======== THE DATA ========

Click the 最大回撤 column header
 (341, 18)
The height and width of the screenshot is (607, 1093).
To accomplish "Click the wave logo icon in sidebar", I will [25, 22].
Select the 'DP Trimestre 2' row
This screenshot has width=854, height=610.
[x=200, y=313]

========

> _PROBLEM REQUIREMENTS_
Render the data above as a JSON list of strings with one string per line, leaving out any blank lines.

> _CORRECT ANSWER_
[
  "Click the 最大回撤 column header",
  " (341, 18)",
  "The height and width of the screenshot is (607, 1093).",
  "To accomplish \"Click the wave logo icon in sidebar\", I will [25, 22].",
  "Select the 'DP Trimestre 2' row",
  "This screenshot has width=854, height=610.",
  "[x=200, y=313]"
]